С другой стороны, суровый климат, определявший жизнь монгольских степей, давал их обитателям и определенные преимущества. Закаленные жестокими внешними условиями, они имели военное преимущество над изнеженными западными соседями, в той же степени утратившими вкус к битвам, в какой они были привязаны к комфорту оседлой жизни. Одним из результатов этого стало продолжительное поэтапное продвижение кочевников с востока на запад, начавшееся с захвата скифами юга России, достигшее своего апогея в XIII в. н. э., во времена монгольского нашествия, и продолжавшееся до конца XVIII в., когда племена калмыков, спасаясь от китайской армии, нашли прибежище в России. В течение двух с половиной тысяч лет, разделяющих крайние точки данного процесса, эти нашествия продолжались с неубывающей частотой, представляя собой сильнейшую угрозу политической жизни Европы. Кочевники племя за племенем неуклонно передвигались на юг и на запад, вытесняя менее воинственных своих противников, захватывая богатые пастбища для своего скота либо объявляя себя правителями всех местных земледельцев. Несомненно, многие племена при этом бесследно исчезали.

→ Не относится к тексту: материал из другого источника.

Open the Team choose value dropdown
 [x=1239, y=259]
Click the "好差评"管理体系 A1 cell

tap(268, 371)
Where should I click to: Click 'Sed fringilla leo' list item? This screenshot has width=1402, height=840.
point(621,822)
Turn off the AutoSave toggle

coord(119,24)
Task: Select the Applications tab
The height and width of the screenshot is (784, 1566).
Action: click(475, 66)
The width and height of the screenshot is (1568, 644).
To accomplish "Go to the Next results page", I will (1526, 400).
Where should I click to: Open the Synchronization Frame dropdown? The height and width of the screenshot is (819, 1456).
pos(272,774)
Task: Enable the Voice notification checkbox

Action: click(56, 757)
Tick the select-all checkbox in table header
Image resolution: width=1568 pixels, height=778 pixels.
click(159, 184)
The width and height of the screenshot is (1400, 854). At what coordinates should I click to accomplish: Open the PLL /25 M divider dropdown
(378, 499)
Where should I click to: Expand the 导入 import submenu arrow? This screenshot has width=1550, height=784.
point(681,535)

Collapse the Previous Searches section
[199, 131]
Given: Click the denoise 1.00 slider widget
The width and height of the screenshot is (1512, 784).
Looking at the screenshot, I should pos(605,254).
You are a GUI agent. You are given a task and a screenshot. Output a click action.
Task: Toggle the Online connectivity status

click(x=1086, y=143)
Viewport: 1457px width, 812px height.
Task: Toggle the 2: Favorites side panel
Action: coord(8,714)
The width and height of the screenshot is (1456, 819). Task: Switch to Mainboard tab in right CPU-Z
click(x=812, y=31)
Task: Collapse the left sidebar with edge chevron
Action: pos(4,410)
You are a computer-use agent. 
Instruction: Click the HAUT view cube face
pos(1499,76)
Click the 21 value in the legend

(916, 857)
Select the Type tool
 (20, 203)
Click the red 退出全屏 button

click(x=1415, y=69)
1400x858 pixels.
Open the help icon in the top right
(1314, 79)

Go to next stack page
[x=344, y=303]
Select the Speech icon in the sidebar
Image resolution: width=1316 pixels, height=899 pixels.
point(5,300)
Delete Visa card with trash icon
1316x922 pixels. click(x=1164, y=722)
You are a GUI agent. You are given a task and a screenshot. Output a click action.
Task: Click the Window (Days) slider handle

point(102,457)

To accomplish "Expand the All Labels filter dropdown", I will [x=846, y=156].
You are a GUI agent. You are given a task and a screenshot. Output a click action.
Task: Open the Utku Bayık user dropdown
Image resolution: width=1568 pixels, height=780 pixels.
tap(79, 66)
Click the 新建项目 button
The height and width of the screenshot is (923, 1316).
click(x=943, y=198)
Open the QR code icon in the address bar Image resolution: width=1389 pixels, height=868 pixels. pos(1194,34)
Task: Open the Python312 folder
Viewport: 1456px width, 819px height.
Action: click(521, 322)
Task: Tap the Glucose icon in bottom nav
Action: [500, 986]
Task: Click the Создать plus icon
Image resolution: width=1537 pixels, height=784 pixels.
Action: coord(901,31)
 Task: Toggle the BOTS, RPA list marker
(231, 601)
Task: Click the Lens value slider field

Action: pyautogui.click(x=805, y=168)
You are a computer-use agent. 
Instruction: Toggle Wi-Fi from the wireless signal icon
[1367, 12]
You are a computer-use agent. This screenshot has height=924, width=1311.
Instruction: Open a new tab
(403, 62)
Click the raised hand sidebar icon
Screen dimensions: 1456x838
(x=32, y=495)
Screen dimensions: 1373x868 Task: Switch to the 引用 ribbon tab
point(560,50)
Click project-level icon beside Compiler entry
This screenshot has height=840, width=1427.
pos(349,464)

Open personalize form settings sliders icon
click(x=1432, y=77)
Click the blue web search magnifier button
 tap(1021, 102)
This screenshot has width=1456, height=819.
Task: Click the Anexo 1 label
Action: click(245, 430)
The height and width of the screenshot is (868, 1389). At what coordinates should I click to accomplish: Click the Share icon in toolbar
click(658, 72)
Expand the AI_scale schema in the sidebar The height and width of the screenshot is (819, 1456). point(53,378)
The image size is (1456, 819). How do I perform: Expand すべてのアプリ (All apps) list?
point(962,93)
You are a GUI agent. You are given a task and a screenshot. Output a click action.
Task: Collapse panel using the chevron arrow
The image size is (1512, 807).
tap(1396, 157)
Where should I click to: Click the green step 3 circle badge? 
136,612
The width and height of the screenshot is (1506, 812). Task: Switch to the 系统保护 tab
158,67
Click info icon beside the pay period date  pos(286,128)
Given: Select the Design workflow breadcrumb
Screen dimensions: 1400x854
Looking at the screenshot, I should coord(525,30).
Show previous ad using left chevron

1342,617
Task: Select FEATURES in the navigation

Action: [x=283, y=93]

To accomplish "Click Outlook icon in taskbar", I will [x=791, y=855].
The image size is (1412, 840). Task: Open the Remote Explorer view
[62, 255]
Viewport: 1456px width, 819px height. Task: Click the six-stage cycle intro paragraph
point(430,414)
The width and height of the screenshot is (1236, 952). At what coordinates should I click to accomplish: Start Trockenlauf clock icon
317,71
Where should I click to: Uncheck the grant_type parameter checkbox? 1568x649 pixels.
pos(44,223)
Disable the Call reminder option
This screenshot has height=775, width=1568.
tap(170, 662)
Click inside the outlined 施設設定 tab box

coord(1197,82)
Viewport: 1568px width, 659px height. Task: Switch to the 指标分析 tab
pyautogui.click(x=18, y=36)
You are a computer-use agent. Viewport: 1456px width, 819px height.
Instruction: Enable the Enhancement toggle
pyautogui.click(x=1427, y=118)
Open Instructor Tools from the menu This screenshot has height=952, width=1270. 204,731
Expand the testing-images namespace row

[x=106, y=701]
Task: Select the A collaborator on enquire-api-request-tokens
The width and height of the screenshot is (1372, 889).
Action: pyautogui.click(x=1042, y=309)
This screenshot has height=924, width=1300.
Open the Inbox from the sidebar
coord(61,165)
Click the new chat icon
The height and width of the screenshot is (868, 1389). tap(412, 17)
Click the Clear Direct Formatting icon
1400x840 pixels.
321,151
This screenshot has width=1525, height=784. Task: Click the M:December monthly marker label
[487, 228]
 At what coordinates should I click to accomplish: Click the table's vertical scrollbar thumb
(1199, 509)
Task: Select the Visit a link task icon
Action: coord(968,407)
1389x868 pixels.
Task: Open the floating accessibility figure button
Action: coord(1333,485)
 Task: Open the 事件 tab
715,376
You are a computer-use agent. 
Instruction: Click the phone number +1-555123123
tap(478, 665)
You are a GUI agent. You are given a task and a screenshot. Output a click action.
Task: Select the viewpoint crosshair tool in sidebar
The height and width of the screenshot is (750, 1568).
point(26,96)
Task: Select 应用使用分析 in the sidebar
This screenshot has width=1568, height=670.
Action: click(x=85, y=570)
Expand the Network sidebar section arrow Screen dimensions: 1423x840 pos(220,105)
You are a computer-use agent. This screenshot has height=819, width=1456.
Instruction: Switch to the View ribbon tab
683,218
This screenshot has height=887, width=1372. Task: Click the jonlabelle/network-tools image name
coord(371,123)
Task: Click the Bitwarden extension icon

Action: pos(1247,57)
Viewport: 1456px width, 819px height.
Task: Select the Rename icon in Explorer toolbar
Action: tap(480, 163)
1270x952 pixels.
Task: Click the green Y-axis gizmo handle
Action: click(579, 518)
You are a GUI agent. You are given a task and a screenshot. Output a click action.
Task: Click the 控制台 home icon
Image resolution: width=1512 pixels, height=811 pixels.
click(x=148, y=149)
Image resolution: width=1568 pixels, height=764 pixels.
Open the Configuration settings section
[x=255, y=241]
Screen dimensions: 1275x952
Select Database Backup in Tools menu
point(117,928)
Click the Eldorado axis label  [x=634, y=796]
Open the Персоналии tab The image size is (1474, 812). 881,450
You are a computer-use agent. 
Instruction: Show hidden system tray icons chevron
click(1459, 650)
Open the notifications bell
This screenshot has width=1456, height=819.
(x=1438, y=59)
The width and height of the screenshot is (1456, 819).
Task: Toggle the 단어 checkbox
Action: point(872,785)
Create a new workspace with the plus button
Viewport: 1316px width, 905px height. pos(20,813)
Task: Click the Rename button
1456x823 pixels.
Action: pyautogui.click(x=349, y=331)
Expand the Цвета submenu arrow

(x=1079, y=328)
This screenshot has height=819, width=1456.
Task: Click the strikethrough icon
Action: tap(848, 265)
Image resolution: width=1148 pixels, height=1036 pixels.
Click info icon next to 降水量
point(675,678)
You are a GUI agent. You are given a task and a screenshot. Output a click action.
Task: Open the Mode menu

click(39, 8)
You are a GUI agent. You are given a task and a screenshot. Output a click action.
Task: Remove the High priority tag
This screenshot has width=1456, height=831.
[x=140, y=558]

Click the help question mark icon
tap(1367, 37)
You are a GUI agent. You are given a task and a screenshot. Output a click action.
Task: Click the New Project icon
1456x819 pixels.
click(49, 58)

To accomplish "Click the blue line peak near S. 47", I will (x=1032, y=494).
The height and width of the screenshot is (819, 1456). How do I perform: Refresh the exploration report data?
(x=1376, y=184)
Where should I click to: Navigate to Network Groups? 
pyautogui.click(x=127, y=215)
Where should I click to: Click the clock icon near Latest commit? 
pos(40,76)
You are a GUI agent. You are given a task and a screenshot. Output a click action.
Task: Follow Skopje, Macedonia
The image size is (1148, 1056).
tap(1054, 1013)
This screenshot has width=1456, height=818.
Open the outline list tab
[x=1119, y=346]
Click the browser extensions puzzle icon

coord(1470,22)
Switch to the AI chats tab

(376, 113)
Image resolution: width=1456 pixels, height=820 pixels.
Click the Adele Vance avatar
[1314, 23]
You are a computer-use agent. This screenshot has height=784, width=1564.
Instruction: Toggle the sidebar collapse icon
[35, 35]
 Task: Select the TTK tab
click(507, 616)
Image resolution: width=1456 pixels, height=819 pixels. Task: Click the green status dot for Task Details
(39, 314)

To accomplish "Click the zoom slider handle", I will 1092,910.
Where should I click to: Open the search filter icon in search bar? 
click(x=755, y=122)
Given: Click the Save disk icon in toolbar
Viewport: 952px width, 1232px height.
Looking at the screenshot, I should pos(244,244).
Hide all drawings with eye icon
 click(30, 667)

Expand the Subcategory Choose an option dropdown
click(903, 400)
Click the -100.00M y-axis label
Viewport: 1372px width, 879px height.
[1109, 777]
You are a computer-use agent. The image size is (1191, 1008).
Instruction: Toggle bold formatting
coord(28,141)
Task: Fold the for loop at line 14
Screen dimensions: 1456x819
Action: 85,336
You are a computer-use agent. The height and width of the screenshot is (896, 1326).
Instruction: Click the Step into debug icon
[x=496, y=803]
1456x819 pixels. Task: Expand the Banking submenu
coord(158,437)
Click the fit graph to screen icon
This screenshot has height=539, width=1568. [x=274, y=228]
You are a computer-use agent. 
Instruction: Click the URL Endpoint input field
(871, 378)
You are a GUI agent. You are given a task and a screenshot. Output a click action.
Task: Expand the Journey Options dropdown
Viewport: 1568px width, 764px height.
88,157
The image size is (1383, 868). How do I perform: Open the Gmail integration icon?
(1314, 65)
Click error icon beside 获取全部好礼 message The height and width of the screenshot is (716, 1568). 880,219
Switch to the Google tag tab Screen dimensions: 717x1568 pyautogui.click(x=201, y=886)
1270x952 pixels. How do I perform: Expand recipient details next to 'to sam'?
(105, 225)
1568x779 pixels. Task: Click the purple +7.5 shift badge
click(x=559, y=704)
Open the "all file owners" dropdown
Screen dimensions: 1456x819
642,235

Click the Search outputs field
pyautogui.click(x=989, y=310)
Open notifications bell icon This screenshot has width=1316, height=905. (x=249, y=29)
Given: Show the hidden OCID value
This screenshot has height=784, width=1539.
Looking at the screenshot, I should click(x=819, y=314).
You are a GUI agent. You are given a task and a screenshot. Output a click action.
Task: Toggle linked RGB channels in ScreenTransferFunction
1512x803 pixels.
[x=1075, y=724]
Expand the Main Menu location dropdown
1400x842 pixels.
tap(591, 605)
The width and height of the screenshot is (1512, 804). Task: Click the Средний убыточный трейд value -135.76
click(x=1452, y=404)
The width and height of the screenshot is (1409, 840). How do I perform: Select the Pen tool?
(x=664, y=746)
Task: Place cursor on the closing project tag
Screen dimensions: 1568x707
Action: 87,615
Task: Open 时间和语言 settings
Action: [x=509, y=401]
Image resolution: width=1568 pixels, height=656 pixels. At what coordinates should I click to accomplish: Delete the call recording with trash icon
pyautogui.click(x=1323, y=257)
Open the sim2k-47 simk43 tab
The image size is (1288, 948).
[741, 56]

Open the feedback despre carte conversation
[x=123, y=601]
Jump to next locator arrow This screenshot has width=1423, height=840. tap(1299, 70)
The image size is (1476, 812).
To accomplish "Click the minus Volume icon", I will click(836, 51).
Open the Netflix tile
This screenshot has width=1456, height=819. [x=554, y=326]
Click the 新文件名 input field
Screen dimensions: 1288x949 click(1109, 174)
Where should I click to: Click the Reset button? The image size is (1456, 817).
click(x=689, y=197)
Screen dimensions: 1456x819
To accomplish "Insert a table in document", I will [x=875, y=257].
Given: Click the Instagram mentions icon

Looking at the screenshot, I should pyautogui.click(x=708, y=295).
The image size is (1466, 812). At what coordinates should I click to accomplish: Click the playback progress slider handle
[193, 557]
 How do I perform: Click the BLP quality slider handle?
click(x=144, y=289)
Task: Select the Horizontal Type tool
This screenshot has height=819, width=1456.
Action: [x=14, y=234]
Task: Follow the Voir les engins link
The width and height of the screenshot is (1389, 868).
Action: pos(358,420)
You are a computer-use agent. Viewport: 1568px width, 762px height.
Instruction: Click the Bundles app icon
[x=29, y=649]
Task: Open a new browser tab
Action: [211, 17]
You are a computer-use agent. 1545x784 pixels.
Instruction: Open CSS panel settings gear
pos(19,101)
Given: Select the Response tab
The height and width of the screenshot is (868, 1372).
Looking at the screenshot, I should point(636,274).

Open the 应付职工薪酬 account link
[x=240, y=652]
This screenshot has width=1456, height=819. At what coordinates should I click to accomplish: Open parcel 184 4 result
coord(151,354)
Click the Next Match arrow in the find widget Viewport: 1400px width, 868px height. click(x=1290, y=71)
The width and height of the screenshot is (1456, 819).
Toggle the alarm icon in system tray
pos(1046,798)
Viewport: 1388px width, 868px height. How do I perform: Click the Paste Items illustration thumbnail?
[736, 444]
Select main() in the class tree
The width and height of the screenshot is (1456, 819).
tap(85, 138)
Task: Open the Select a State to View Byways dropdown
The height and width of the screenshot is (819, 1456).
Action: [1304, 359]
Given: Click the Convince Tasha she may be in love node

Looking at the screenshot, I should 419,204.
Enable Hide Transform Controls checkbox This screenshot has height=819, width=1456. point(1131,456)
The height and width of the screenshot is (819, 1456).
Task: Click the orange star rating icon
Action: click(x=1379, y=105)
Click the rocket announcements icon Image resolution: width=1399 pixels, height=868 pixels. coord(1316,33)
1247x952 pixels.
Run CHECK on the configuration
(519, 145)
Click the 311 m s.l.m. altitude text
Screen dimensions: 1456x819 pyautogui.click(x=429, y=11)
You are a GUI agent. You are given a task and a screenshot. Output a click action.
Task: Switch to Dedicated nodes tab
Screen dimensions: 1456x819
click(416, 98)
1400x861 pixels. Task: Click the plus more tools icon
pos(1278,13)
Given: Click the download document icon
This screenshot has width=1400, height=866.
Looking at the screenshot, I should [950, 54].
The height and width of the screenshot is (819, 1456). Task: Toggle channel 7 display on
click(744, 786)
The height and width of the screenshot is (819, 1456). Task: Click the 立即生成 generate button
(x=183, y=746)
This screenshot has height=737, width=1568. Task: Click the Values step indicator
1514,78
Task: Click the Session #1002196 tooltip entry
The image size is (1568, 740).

Лишь после того, как конное кочевничество распространилось до восточных пределов азиатских степей, социально-экономическое развитие степной части Евразии начало восстанавливаться и приходить в норму. Это случилось почти век спустя после 500 г. до н. э., а в Китае, по-видимому, период восстановления затянулся дольше. Рубеж, знаменующий конец одной эры в истории человечества и начало другой, в качестве которого я взял 500 г. до н. э., выбран, разумеется, достаточно произвольно. Но если этот рубеж рассматривать не как безусловную и четкую границу, он, несомненно, обозначает некий переломный момент, после которого в истории человечества произошли фундаментальные изменения. После этого рубежа лидерство Среднего Востока в развитии культуры ослабевает и начинает отходить в прошлое, лидерство Европы все еще лежит в весьма отдаленном будущем, и в течение двух тысяч лет четыре ведущие цивилизации развиваются своими путями, иногда оказывая влияние друг на друга, иногда что-то друг у друга заимствуя и постоянно подвергаясь набегам кочевников. Однако начиная с 500 г. до н. э. и вплоть до 1500 г. н. э. развитие каждой цивилизации подчиняется собственной логике и идет по собственному пути.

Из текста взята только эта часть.